Terpinen-4-ol
- Names: Preferred IUPAC name 4-Methyl-1-(propan-2-yl)cyclohex-3-en-1-ol

Identifiers
- CAS Number: 562-74-3;
- 3D model (JSmol): Interactive image;
- ChEMBL: ChEMBL507795;
- ChemSpider: 10756;
- ECHA InfoCard: 100.008.396
- MeSH: terpinenol-4
- PubChem CID: 11230;
- UNII: L65MV77ZG6;
- CompTox Dashboard (EPA): DTXSID4044824 ;

Properties
- Chemical formula: C_{10}H_{18}O
- Molar mass: 154.253 g·mol^{−1}
- Density: 0.9315 g/cm^{3}
- Melting point: −66 °C (−87 °F; 207 K)
- Boiling point: 212 °C (414 °F; 485 K)

= Terpinen-4-ol =

Terpinen-4-ol is an isomer of terpineol with the chemical formula C_{10}H_{18}O. A primary constituent of tea tree oil, it is obtained as an extract from the leaves, branches, and bark of the "tea tree" Melaleuca alternifolia . Despite considerable basic and preliminary clinical research of terpinen-4-ol and tea tree oil, its biological properties and potential for clinical uses have not been established as of 2019. It may be a factor in the contact dermatitis of tea tree oil when used topically.

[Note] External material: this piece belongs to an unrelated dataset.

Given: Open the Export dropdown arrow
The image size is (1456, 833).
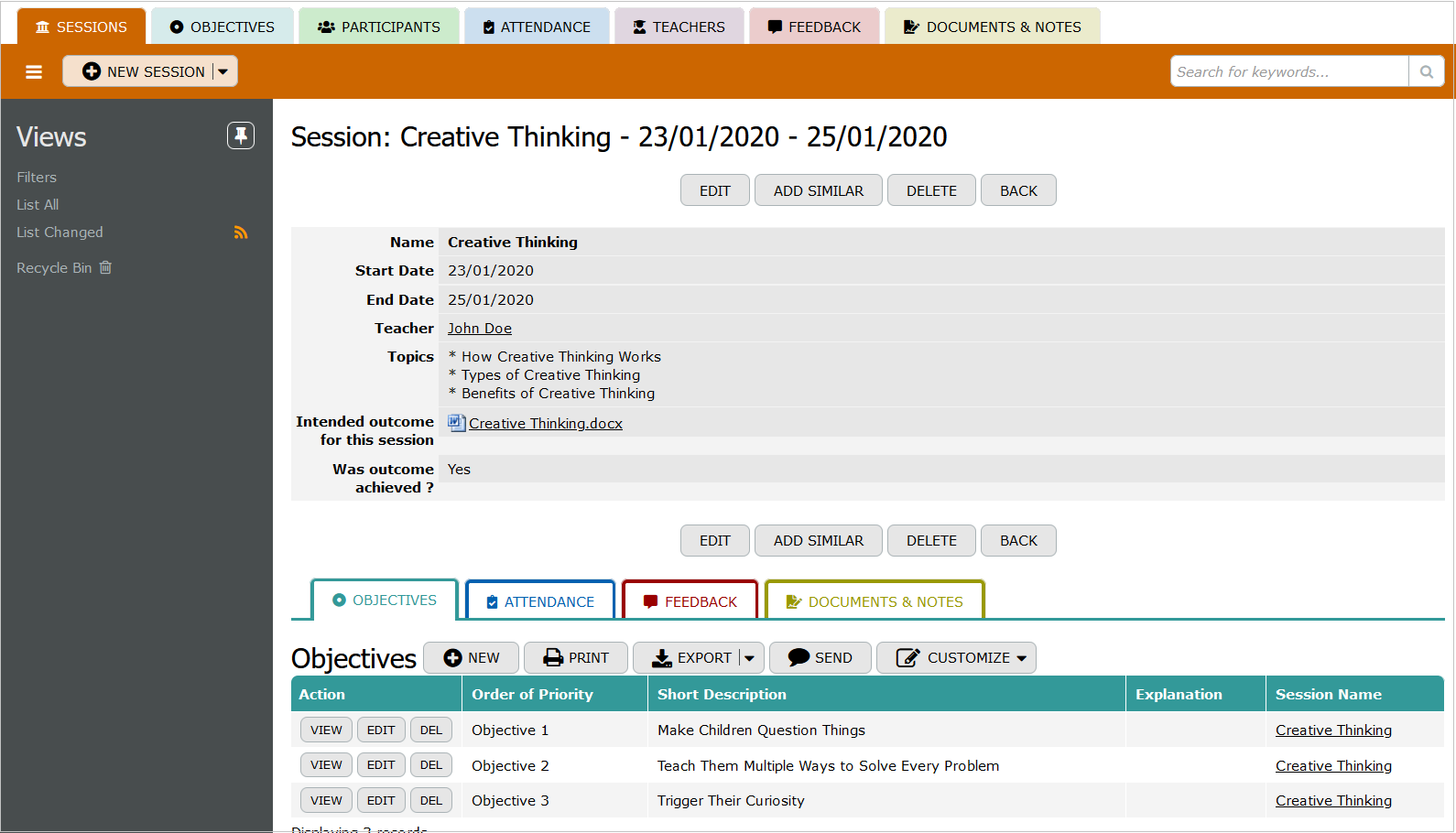Looking at the screenshot, I should [750, 657].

Terpinen-4-ol occurs in Juniperus communis and is thought to be the reason why this wood is highly resistant to rot.

==Synthesis==
Terpinen-4-ol can be synthesized from terpinolene (1) via photooxygenation, reduction of the resulting hydroperoxide (2), and selective hydrogenation of the terminal double bond in 3.